#### What is being asked
From the first line to the last, transcribe the data exactly.

#### Stored items

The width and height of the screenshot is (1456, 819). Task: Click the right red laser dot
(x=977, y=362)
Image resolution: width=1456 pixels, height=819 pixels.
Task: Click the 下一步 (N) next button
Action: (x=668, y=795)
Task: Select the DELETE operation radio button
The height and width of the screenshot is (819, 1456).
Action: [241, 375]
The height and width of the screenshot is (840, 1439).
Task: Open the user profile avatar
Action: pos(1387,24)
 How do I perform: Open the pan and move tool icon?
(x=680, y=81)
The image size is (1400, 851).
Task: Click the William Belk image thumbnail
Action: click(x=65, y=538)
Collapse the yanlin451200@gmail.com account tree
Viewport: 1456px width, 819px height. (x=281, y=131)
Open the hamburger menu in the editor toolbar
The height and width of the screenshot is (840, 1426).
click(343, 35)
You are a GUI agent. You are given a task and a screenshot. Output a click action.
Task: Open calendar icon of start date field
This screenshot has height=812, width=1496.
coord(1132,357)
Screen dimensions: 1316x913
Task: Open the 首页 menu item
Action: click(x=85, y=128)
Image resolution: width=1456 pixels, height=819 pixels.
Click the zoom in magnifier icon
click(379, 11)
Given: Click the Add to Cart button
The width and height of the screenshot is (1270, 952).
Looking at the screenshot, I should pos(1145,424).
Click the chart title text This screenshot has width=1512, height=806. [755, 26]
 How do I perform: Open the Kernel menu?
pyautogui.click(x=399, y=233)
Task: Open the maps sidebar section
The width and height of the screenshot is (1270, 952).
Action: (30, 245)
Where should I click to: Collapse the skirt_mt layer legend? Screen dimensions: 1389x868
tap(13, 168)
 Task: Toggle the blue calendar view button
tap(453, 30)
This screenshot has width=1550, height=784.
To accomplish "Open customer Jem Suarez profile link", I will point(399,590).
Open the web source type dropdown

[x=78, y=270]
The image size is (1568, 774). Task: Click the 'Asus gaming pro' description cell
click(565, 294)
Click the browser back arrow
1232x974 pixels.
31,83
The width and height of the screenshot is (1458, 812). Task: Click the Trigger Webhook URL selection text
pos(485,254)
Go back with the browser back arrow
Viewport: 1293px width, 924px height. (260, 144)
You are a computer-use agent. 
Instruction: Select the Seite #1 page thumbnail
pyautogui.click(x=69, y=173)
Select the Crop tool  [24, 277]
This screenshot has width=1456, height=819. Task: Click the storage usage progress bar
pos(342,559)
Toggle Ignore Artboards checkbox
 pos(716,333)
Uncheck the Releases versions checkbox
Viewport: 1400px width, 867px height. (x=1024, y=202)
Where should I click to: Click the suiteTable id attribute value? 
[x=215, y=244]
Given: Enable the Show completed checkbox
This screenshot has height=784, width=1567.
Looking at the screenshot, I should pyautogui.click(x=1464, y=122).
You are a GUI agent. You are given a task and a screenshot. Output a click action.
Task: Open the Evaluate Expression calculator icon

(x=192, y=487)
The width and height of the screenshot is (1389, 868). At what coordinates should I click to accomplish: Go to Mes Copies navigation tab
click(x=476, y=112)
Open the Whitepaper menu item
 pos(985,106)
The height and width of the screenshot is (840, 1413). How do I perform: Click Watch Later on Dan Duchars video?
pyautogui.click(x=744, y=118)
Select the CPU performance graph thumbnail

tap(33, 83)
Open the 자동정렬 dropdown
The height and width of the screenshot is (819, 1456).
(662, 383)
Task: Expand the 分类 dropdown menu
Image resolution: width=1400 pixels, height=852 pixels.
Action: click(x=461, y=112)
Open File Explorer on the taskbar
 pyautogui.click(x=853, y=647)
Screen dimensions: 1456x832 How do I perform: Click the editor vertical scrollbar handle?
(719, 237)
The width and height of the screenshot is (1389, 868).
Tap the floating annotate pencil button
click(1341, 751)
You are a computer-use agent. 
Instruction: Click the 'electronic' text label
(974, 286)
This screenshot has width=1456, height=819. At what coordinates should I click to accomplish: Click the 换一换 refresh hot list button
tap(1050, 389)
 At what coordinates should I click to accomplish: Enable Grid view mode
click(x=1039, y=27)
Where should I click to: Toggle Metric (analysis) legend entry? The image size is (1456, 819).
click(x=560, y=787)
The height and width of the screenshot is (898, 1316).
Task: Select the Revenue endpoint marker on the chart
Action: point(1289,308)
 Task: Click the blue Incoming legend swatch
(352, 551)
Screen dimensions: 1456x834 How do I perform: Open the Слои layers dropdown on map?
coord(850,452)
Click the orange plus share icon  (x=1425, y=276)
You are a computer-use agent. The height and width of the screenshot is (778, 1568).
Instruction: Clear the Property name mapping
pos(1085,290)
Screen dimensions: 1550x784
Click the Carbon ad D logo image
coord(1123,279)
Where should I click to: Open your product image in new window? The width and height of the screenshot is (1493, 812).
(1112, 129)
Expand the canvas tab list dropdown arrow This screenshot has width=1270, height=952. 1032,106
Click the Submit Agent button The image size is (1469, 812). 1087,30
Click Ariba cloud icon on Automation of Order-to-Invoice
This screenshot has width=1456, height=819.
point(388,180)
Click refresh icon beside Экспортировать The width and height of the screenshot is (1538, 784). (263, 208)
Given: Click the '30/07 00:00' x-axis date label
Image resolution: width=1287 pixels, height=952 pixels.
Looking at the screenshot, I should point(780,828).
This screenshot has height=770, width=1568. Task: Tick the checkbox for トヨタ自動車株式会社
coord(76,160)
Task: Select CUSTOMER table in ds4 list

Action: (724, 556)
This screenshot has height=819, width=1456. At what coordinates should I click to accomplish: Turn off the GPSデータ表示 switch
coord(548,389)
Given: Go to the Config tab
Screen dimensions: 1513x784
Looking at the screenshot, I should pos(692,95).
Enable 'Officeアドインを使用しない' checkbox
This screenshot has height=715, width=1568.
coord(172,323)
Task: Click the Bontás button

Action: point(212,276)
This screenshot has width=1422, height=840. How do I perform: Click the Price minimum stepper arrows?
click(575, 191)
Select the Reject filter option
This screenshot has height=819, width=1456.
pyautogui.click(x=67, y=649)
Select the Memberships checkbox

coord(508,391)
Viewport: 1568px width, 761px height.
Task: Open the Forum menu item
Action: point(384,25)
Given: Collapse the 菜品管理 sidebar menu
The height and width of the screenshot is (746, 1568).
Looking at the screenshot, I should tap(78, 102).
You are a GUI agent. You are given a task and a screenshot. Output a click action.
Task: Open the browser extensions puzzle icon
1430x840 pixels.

#### Solution to the exercise
The width and height of the screenshot is (1456, 819). Task: Click the right red laser dot
(x=977, y=362)
Image resolution: width=1456 pixels, height=819 pixels.
Task: Click the 下一步 (N) next button
Action: (x=668, y=795)
Task: Select the DELETE operation radio button
The height and width of the screenshot is (819, 1456).
Action: [241, 375]
The height and width of the screenshot is (840, 1439).
Task: Open the user profile avatar
Action: pos(1387,24)
 How do I perform: Open the pan and move tool icon?
(x=680, y=81)
The image size is (1400, 851).
Task: Click the William Belk image thumbnail
Action: click(x=65, y=538)
Collapse the yanlin451200@gmail.com account tree
Viewport: 1456px width, 819px height. (x=281, y=131)
Open the hamburger menu in the editor toolbar
The height and width of the screenshot is (840, 1426).
click(343, 35)
You are a GUI agent. You are given a task and a screenshot. Output a click action.
Task: Open calendar icon of start date field
This screenshot has height=812, width=1496.
coord(1132,357)
Screen dimensions: 1316x913
Task: Open the 首页 menu item
Action: click(x=85, y=128)
Image resolution: width=1456 pixels, height=819 pixels.
Click the zoom in magnifier icon
click(379, 11)
Given: Click the Add to Cart button
The width and height of the screenshot is (1270, 952).
Looking at the screenshot, I should pos(1145,424).
Click the chart title text This screenshot has width=1512, height=806. [755, 26]
 How do I perform: Open the Kernel menu?
pyautogui.click(x=399, y=233)
Task: Open the maps sidebar section
The width and height of the screenshot is (1270, 952).
Action: (30, 245)
Where should I click to: Collapse the skirt_mt layer legend? Screen dimensions: 1389x868
tap(13, 168)
 Task: Toggle the blue calendar view button
tap(453, 30)
This screenshot has width=1550, height=784.
To accomplish "Open customer Jem Suarez profile link", I will point(399,590).
Open the web source type dropdown

[x=78, y=270]
The image size is (1568, 774). Task: Click the 'Asus gaming pro' description cell
click(565, 294)
Click the browser back arrow
1232x974 pixels.
31,83
The width and height of the screenshot is (1458, 812). Task: Click the Trigger Webhook URL selection text
pos(485,254)
Go back with the browser back arrow
Viewport: 1293px width, 924px height. (260, 144)
You are a computer-use agent. 
Instruction: Select the Seite #1 page thumbnail
pyautogui.click(x=69, y=173)
Select the Crop tool  [24, 277]
This screenshot has width=1456, height=819. Task: Click the storage usage progress bar
pos(342,559)
Toggle Ignore Artboards checkbox
 pos(716,333)
Uncheck the Releases versions checkbox
Viewport: 1400px width, 867px height. (x=1024, y=202)
Where should I click to: Click the suiteTable id attribute value? 
[x=215, y=244]
Given: Enable the Show completed checkbox
This screenshot has height=784, width=1567.
Looking at the screenshot, I should pyautogui.click(x=1464, y=122).
You are a GUI agent. You are given a task and a screenshot. Output a click action.
Task: Open the Evaluate Expression calculator icon

(x=192, y=487)
The width and height of the screenshot is (1389, 868). At what coordinates should I click to accomplish: Go to Mes Copies navigation tab
click(x=476, y=112)
Open the Whitepaper menu item
 pos(985,106)
The height and width of the screenshot is (840, 1413). How do I perform: Click Watch Later on Dan Duchars video?
pyautogui.click(x=744, y=118)
Select the CPU performance graph thumbnail

tap(33, 83)
Open the 자동정렬 dropdown
The height and width of the screenshot is (819, 1456).
(662, 383)
Task: Expand the 分类 dropdown menu
Image resolution: width=1400 pixels, height=852 pixels.
Action: click(x=461, y=112)
Open File Explorer on the taskbar
 pyautogui.click(x=853, y=647)
Screen dimensions: 1456x832 How do I perform: Click the editor vertical scrollbar handle?
(719, 237)
The width and height of the screenshot is (1389, 868).
Tap the floating annotate pencil button
click(1341, 751)
You are a computer-use agent. 
Instruction: Click the 'electronic' text label
(974, 286)
This screenshot has width=1456, height=819. At what coordinates should I click to accomplish: Click the 换一换 refresh hot list button
tap(1050, 389)
 At what coordinates should I click to accomplish: Enable Grid view mode
click(x=1039, y=27)
Where should I click to: Toggle Metric (analysis) legend entry? The image size is (1456, 819).
click(x=560, y=787)
The height and width of the screenshot is (898, 1316).
Task: Select the Revenue endpoint marker on the chart
Action: point(1289,308)
 Task: Click the blue Incoming legend swatch
(352, 551)
Screen dimensions: 1456x834 How do I perform: Open the Слои layers dropdown on map?
coord(850,452)
Click the orange plus share icon  (x=1425, y=276)
You are a computer-use agent. The height and width of the screenshot is (778, 1568).
Instruction: Clear the Property name mapping
pos(1085,290)
Screen dimensions: 1550x784
Click the Carbon ad D logo image
coord(1123,279)
Where should I click to: Open your product image in new window? The width and height of the screenshot is (1493, 812).
(1112, 129)
Expand the canvas tab list dropdown arrow This screenshot has width=1270, height=952. 1032,106
Click the Submit Agent button The image size is (1469, 812). 1087,30
Click Ariba cloud icon on Automation of Order-to-Invoice
This screenshot has width=1456, height=819.
point(388,180)
Click refresh icon beside Экспортировать The width and height of the screenshot is (1538, 784). (263, 208)
Given: Click the '30/07 00:00' x-axis date label
Image resolution: width=1287 pixels, height=952 pixels.
Looking at the screenshot, I should point(780,828).
This screenshot has height=770, width=1568. Task: Tick the checkbox for トヨタ自動車株式会社
coord(76,160)
Task: Select CUSTOMER table in ds4 list

Action: (724, 556)
This screenshot has height=819, width=1456. At what coordinates should I click to accomplish: Turn off the GPSデータ表示 switch
coord(548,389)
Given: Go to the Config tab
Screen dimensions: 1513x784
Looking at the screenshot, I should pos(692,95).
Enable 'Officeアドインを使用しない' checkbox
This screenshot has height=715, width=1568.
coord(172,323)
Task: Click the Bontás button

Action: point(212,276)
This screenshot has width=1422, height=840. How do I perform: Click the Price minimum stepper arrows?
click(575, 191)
Select the Reject filter option
This screenshot has height=819, width=1456.
pyautogui.click(x=67, y=649)
Select the Memberships checkbox

coord(508,391)
Viewport: 1568px width, 761px height.
Task: Open the Forum menu item
Action: point(384,25)
Given: Collapse the 菜品管理 sidebar menu
The height and width of the screenshot is (746, 1568).
Looking at the screenshot, I should tap(78, 102).
You are a GUI agent. You are given a task and a screenshot. Output a click action.
Task: Open the browser extensions puzzle icon
1430x840 pixels.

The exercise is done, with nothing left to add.